━━━ Entries shown ━━━

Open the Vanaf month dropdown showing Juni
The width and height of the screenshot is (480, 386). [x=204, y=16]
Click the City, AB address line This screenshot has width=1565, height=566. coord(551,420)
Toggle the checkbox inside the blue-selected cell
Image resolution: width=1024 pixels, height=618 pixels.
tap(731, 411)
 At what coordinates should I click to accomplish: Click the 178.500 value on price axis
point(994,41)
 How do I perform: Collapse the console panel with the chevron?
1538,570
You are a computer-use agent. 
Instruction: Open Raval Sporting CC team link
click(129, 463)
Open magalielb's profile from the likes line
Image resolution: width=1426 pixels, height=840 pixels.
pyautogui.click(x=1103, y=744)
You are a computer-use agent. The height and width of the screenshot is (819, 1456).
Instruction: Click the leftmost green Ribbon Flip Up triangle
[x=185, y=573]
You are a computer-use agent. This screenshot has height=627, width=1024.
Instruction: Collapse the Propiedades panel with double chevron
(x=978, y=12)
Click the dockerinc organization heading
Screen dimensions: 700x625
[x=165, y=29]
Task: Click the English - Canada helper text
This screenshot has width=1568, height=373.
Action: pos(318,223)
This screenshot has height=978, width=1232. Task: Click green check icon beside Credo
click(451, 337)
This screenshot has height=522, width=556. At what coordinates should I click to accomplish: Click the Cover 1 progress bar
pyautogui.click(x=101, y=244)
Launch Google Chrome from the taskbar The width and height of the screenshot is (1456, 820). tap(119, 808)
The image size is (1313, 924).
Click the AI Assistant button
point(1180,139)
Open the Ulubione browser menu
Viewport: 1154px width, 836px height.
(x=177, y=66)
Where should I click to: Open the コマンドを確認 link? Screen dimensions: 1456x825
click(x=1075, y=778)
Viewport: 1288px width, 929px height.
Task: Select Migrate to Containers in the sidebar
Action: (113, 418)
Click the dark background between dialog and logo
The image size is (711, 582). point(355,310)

━━━

### What is asked
Format these lines as a numbered list, leaving out blank lines, and include every one of the records.

### Final result
1. Open the Vanaf month dropdown showing Juni
2. The width and height of the screenshot is (480, 386). [x=204, y=16]
3. Click the City, AB address line This screenshot has width=1565, height=566. coord(551,420)
4. Toggle the checkbox inside the blue-selected cell
5. Image resolution: width=1024 pixels, height=618 pixels.
6. tap(731, 411)
7.  At what coordinates should I click to accomplish: Click the 178.500 value on price axis
8. point(994,41)
9.  How do I perform: Collapse the console panel with the chevron?
10. 1538,570
11. You are a computer-use agent. 
12. Instruction: Open Raval Sporting CC team link
13. click(129, 463)
14. Open magalielb's profile from the likes line
15. Image resolution: width=1426 pixels, height=840 pixels.
16. pyautogui.click(x=1103, y=744)
17. You are a computer-use agent. The height and width of the screenshot is (819, 1456).
18. Instruction: Click the leftmost green Ribbon Flip Up triangle
19. [x=185, y=573]
20. You are a computer-use agent. This screenshot has height=627, width=1024.
21. Instruction: Collapse the Propiedades panel with double chevron
22. (x=978, y=12)
23. Click the dockerinc organization heading
24. Screen dimensions: 700x625
25. [x=165, y=29]
26. Task: Click the English - Canada helper text
27. This screenshot has width=1568, height=373.
28. Action: pos(318,223)
29. This screenshot has height=978, width=1232. Task: Click green check icon beside Credo
30. click(451, 337)
31. This screenshot has height=522, width=556. At what coordinates should I click to accomplish: Click the Cover 1 progress bar
32. pyautogui.click(x=101, y=244)
33. Launch Google Chrome from the taskbar The width and height of the screenshot is (1456, 820). tap(119, 808)
34. The image size is (1313, 924).
35. Click the AI Assistant button
36. point(1180,139)
37. Open the Ulubione browser menu
38. Viewport: 1154px width, 836px height.
39. (x=177, y=66)
40. Where should I click to: Open the コマンドを確認 link? Screen dimensions: 1456x825
41. click(x=1075, y=778)
42. Viewport: 1288px width, 929px height.
43. Task: Select Migrate to Containers in the sidebar
44. Action: (113, 418)
45. Click the dark background between dialog and logo
46. The image size is (711, 582). point(355,310)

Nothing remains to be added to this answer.